John Norton Moore, director of the Center of Oceans Law and Policy at the University of Virginia School of Law, and erstwhile U.S. representative in international law of the sea negotiations dating back to the Nixon era, told the Commonwealth North forum that U.S. treaty ratification is essential. The United States played a leading role in the negotiations leading to the treaty, with virtually all of the U.S. objectives for the convention being met or exceeded, Moore said.
“We doubled the area of U.S. resource jurisdiction,” Moore said. In addition, the convention met all U.S. security interests, including the rights of passage through, over or under straits used for international navigation. And, among rights granted to the United States for participation in international organizations, the United States received the only guaranteed seat on the Council of the International Seabed Authority, the entity that administers mining in international waters.
“This (treaty) is not a trade-off,” Moore said. “This is an absolute overwhelming victory for the United States. … And I would say an overwhelming victory for the international community.”
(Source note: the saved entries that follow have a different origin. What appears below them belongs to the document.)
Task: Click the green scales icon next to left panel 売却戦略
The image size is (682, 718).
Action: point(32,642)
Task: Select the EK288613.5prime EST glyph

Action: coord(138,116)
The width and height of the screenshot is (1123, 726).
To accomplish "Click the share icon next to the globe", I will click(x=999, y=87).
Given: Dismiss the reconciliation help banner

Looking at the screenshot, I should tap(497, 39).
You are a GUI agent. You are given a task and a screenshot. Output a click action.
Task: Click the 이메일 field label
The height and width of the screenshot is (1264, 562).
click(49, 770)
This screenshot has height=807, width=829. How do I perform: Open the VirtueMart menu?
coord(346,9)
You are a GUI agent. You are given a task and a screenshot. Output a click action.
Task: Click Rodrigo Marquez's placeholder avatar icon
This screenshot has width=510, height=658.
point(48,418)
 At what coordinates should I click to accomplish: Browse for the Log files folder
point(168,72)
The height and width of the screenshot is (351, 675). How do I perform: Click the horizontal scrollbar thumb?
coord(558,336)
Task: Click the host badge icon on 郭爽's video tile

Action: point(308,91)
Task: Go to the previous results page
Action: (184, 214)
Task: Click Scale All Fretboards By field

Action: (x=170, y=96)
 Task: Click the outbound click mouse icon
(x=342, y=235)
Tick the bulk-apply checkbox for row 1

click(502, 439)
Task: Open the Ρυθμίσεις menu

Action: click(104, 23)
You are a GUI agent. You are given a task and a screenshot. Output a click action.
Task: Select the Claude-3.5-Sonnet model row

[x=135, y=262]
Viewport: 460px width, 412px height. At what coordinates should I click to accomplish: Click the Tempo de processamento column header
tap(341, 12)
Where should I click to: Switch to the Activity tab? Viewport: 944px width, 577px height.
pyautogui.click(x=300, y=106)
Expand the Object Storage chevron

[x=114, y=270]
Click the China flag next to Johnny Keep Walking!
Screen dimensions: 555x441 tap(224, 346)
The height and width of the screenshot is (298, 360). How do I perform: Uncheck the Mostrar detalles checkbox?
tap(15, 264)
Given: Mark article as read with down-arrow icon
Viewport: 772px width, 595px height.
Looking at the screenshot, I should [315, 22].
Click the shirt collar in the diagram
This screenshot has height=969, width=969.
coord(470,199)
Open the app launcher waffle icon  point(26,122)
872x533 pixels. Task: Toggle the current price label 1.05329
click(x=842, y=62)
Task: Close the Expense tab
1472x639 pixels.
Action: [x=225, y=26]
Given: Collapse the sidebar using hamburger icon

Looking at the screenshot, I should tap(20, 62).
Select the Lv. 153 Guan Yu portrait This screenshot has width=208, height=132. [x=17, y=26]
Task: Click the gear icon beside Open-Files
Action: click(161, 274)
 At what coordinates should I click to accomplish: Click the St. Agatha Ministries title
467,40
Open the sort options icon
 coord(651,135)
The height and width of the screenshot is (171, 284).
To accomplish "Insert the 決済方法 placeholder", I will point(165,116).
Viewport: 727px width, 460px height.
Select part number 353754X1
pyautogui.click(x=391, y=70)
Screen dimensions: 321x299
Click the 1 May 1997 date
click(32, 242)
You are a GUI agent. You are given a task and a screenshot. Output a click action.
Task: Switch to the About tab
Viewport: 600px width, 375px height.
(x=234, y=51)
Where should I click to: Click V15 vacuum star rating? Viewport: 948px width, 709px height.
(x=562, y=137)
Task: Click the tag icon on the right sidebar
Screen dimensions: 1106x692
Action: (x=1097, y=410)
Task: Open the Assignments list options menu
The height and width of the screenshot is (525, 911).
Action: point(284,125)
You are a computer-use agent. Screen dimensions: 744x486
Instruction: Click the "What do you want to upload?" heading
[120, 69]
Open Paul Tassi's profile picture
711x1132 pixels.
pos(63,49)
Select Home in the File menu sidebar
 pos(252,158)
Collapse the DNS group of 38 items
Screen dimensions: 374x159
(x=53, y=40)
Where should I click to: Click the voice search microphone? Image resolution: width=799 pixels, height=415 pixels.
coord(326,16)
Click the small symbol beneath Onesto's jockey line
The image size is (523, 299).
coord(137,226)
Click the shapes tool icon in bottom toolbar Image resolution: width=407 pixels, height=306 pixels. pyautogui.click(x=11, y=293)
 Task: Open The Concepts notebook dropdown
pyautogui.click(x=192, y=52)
“Ideologically driven” But, despite widespread support for the convention from many sectors of society, the U.S. Senate has not yet approved ratification. And Moore lambasted what he said is an “ideologically driven group” that opposes treaty ratification, saying that the group’s arguments are based on false or distorted messages.
Contrary to what the group says, there is not a single provision in the convention that undermines U.S. sovereignty; the convention does not place any part of any ocean under United Nations control; there is no threat to U.S. security, a point confirmed by convention support from all of the Joint Chiefs of Staff; prominent Republicans, including President Reagan, have supported the convention; and Russia is playing by the rules when it comes to implementing the terms of the convention, Moore said.
Rather than restricting U.S. use of the high seas, the Convention on the Law of the Sea operates on the basis of freedom of navigation, spelling out responsibilities within areas of national jurisdiction and following a long precedent of free access to the seas, as championed in historic times by the United States and the United Kingdom, said Commander James Kraska of the U.S. Naval War College. The U.S. Department of Defense is a strong proponent of the convention, Kraska said.
“This is not something that’s a function of newly emerging 1990s globalization,” Kraska said. “This is something that’s a function of really the last 500 years. … It’s a liberal world order. It promotes freedom of navigation and multiple uses of the oceans.”
And the fact that the United States and the Soviet Union, supported by other major powers, were primary partners in negotiating the convention during the Cold War reflects the international interest in freedom of navigation, he said.